Dataset excerpt:
──────────
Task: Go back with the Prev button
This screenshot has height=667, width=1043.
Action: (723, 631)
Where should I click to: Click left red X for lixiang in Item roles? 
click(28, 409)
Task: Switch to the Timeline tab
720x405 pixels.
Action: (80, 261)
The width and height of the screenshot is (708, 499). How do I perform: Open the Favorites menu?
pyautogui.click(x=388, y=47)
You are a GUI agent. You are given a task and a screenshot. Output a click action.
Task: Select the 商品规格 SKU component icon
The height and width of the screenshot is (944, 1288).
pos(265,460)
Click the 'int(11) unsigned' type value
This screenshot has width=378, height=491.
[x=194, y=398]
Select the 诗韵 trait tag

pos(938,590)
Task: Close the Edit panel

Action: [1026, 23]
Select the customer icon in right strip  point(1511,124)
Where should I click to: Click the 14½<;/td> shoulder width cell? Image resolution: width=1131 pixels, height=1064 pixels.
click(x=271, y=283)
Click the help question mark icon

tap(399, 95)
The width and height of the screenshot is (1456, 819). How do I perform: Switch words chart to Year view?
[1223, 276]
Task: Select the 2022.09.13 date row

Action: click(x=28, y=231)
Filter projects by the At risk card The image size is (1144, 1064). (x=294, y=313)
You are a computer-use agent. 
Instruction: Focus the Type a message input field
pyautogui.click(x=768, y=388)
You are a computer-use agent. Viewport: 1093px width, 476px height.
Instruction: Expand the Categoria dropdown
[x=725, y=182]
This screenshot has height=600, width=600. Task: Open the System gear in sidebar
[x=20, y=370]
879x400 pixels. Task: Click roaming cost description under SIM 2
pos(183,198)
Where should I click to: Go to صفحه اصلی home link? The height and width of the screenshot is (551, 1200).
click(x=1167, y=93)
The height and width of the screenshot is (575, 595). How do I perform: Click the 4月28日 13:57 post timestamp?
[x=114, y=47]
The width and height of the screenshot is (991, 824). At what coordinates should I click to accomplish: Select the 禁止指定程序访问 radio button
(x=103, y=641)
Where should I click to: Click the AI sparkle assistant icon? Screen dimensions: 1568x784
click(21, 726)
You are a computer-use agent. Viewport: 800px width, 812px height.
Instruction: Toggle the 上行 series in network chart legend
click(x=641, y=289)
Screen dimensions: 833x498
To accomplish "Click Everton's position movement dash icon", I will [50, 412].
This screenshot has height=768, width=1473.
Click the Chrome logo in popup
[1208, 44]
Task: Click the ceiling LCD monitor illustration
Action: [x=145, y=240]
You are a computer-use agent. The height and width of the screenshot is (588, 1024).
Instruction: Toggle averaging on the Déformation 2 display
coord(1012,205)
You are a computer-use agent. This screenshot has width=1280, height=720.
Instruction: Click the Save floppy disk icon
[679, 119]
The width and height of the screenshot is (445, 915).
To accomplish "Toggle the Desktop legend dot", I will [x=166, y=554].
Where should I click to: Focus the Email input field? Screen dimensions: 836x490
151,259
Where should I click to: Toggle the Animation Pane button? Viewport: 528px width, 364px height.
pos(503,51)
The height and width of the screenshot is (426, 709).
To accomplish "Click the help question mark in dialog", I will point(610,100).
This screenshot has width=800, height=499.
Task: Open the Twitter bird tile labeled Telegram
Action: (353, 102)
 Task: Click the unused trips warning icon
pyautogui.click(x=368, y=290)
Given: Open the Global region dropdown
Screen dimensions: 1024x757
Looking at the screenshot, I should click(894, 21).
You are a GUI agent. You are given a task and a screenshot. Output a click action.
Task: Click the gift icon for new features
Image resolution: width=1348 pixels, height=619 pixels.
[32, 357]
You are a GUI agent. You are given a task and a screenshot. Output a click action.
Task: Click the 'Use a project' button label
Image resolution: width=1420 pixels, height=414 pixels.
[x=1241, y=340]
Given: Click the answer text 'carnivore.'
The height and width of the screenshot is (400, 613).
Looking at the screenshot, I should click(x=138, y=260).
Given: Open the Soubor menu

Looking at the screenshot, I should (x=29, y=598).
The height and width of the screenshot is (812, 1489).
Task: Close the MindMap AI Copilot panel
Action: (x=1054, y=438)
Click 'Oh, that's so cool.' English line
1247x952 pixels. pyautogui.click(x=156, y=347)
──────────
EXERCISE REQUIREMENTS: Rewrite the records above with every "GUI agent" changed to "interface agent", leaving everything else unchanged.

FINAL RESULT:
Task: Go back with the Prev button
This screenshot has height=667, width=1043.
Action: (723, 631)
Where should I click to: Click left red X for lixiang in Item roles? 
click(28, 409)
Task: Switch to the Timeline tab
720x405 pixels.
Action: (80, 261)
The width and height of the screenshot is (708, 499). How do I perform: Open the Favorites menu?
pyautogui.click(x=388, y=47)
You are a interface agent. You are given a task and a screenshot. Output a click action.
Task: Select the 商品规格 SKU component icon
The height and width of the screenshot is (944, 1288).
pos(265,460)
Click the 'int(11) unsigned' type value
This screenshot has width=378, height=491.
[x=194, y=398]
Select the 诗韵 trait tag

pos(938,590)
Task: Close the Edit panel

Action: [1026, 23]
Select the customer icon in right strip  point(1511,124)
Where should I click to: Click the 14½<;/td> shoulder width cell? Image resolution: width=1131 pixels, height=1064 pixels.
click(x=271, y=283)
Click the help question mark icon

tap(399, 95)
The width and height of the screenshot is (1456, 819). How do I perform: Switch words chart to Year view?
[1223, 276]
Task: Select the 2022.09.13 date row

Action: click(x=28, y=231)
Filter projects by the At risk card The image size is (1144, 1064). (x=294, y=313)
You are a computer-use agent. 
Instruction: Focus the Type a message input field
pyautogui.click(x=768, y=388)
You are a computer-use agent. Viewport: 1093px width, 476px height.
Instruction: Expand the Categoria dropdown
[x=725, y=182]
This screenshot has height=600, width=600. Task: Open the System gear in sidebar
[x=20, y=370]
879x400 pixels. Task: Click roaming cost description under SIM 2
pos(183,198)
Where should I click to: Go to صفحه اصلی home link? The height and width of the screenshot is (551, 1200).
click(x=1167, y=93)
The height and width of the screenshot is (575, 595). How do I perform: Click the 4月28日 13:57 post timestamp?
[x=114, y=47]
The width and height of the screenshot is (991, 824). At what coordinates should I click to accomplish: Select the 禁止指定程序访问 radio button
(x=103, y=641)
Where should I click to: Click the AI sparkle assistant icon? Screen dimensions: 1568x784
click(21, 726)
You are a computer-use agent. Viewport: 800px width, 812px height.
Instruction: Toggle the 上行 series in network chart legend
click(x=641, y=289)
Screen dimensions: 833x498
To accomplish "Click Everton's position movement dash icon", I will [50, 412].
This screenshot has height=768, width=1473.
Click the Chrome logo in popup
[1208, 44]
Task: Click the ceiling LCD monitor illustration
Action: [x=145, y=240]
You are a computer-use agent. The height and width of the screenshot is (588, 1024).
Instruction: Toggle averaging on the Déformation 2 display
coord(1012,205)
You are a computer-use agent. This screenshot has width=1280, height=720.
Instruction: Click the Save floppy disk icon
[679, 119]
The width and height of the screenshot is (445, 915).
To accomplish "Toggle the Desktop legend dot", I will [x=166, y=554].
Where should I click to: Focus the Email input field? Screen dimensions: 836x490
151,259
Where should I click to: Toggle the Animation Pane button? Viewport: 528px width, 364px height.
pos(503,51)
The height and width of the screenshot is (426, 709).
To accomplish "Click the help question mark in dialog", I will point(610,100).
This screenshot has width=800, height=499.
Task: Open the Twitter bird tile labeled Telegram
Action: (353, 102)
 Task: Click the unused trips warning icon
pyautogui.click(x=368, y=290)
Given: Open the Global region dropdown
Screen dimensions: 1024x757
Looking at the screenshot, I should click(894, 21).
You are a interface agent. You are given a task and a screenshot. Output a click action.
Task: Click the gift icon for new features
Image resolution: width=1348 pixels, height=619 pixels.
[32, 357]
You are a interface agent. You are given a task and a screenshot. Output a click action.
Task: Click the 'Use a project' button label
Image resolution: width=1420 pixels, height=414 pixels.
[x=1241, y=340]
Given: Click the answer text 'carnivore.'
The height and width of the screenshot is (400, 613).
Looking at the screenshot, I should click(x=138, y=260).
Given: Open the Soubor menu

Looking at the screenshot, I should (x=29, y=598).
The height and width of the screenshot is (812, 1489).
Task: Close the MindMap AI Copilot panel
Action: (x=1054, y=438)
Click 'Oh, that's so cool.' English line
1247x952 pixels. pyautogui.click(x=156, y=347)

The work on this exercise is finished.